Trump voters have been mocked for believing that a pampered billionaire is somehow a man of the people. Yet on an important level, he really is one of them. That is to say, he really believes the right-wing conspiracy mongering that the Republican Party has been foisting on its base since the advent of right-wing talk radio. Yes, he breaks with certain orthodoxies such as trade, and in general his beliefs — if that is the appropriate way to characterize his stance toward these ideas — are, shall we say, eclectic. But if you talk to a Republican true believer, you will find that they always have some distinctive opinion of their own. None of them, perhaps aside from sad College Republicans in bow ties and sweater vests, are 100% true believers, embracing every one of the talking points. No, they are free-thinking individualists, proving that their side is a space of authentic and vigorous debate, as opposed to the oppressive orthodoxies of the politically correct left.
The problem with conventional Republican candidates is that they operate in the uncanny valley. In their efforts to appease the imagined primary voter who believes all the talking points, they themselves make an effort to embrace all the talking points, but no one actually believes all that stuff. In attempting to connect with their voters, they wind up coming across as fake, a phenomenon that finds its physical echo in the fact that Marco Rubio appears to be a CGI-rendered facsimile of a handsome man. They were willing to put up with Romney, whose open embrace of fakeness somehow looped back around into a perverse form of authenticity, but what they really want is Trump — someone who, like them, embraces only 95% of the talking points, who watches nothing but Fox News but with what they imagine to be a critical eye, who says horrible, and frankly make-up, things but reserves the right to back away: “just throwin’ it out there.”
The relationship between Trump and conventional Republicanism has been much-debated. Clinton tried to differentiate Trump from the Republicans, which proved to be both a tactical and a substantive mistake. Clearly, whatever else Trump is, he really is a Republican, he didn’t just choose his party at random. He is an intensification of Republicanism, albeit not in ways that we might have predicted in advance. He is substantively worse, as his budget proposal amply demonstrates, while still being very much in the spirit of past Republicans. How do we account for this strange phenomenon?

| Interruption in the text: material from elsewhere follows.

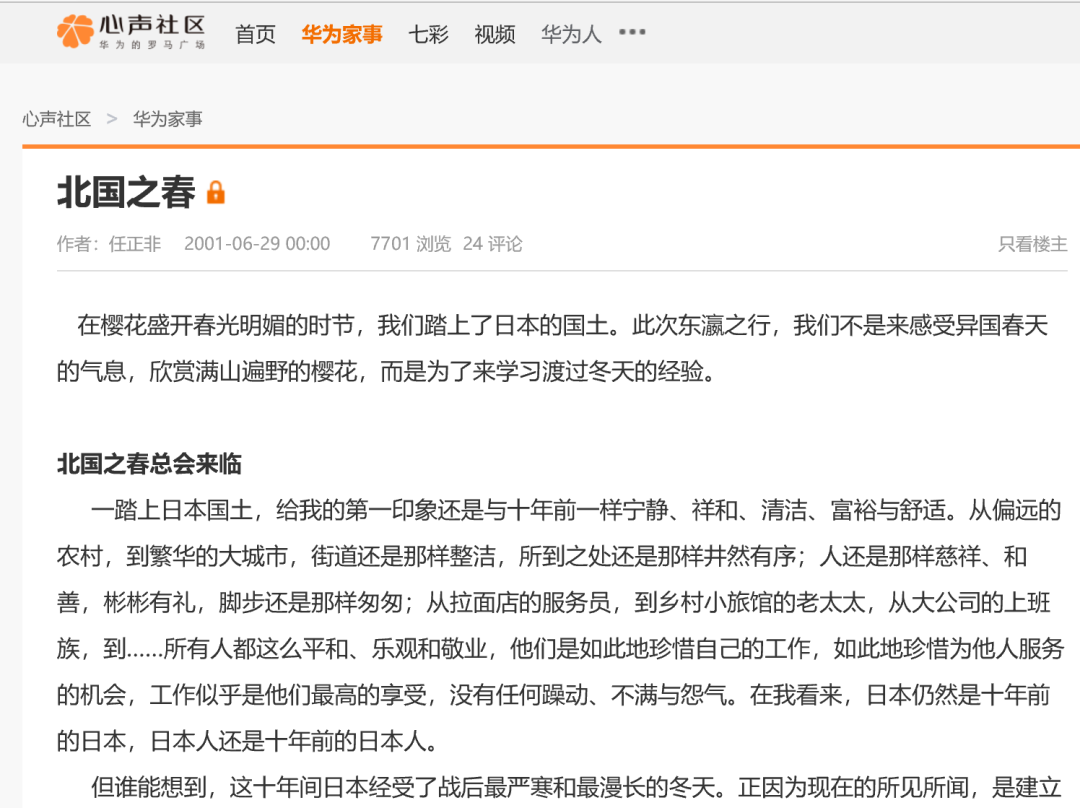This screenshot has width=1080, height=808.
Task: Click the 心声社区 logo text in header
Action: click(x=151, y=26)
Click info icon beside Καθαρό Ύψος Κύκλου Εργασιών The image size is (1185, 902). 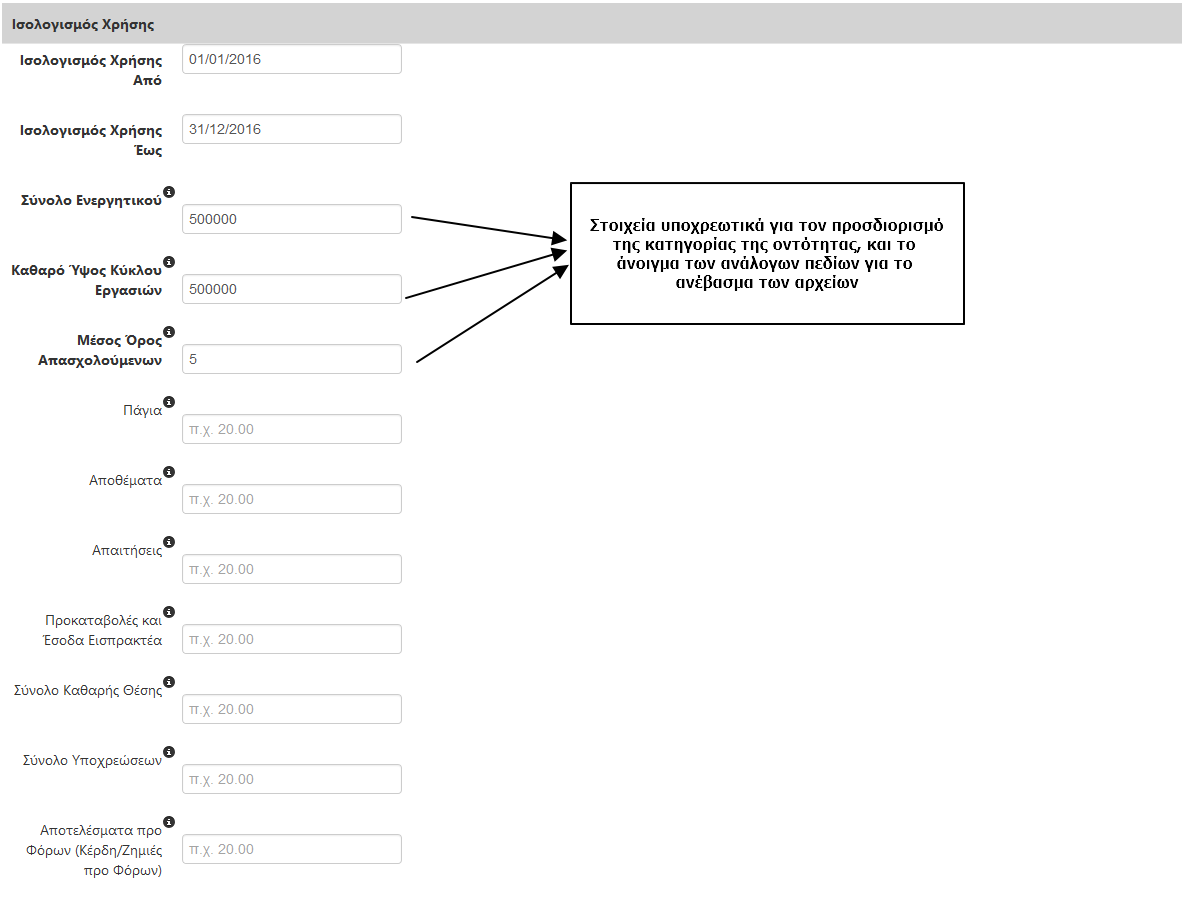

My theory is that Trump is what happens when Republicans start electing the kind of voter that their propaganda produces. This is a process that already began with the Tea Party, who also bucked 5% of traditional Republican orthodoxy while taking literally many of the demands that had historically been mere window-dressing. Trump is not different in kind from a Tea Party Republican legislator, and doubtless if he had eyed a Senate seat rather than the presidency, he would be hard to distinguish from his colleagues. But he’s not just a member of Congress, he’s the president.
Up till now, the Republicans have tried to manage the true believers by indulging them symbolically while counting on the real adults to get things done — Obama, Senate Republicans, Boehner. But now there’s no adult in the room (other than Paul Ryan, ha ha!) to provide the stable background for their venting. And I don’t think anyone knows how to handle the situation or can predict how it will turn out — because the longer he’s in office, the more the potential “adults” will be coopted and discredited.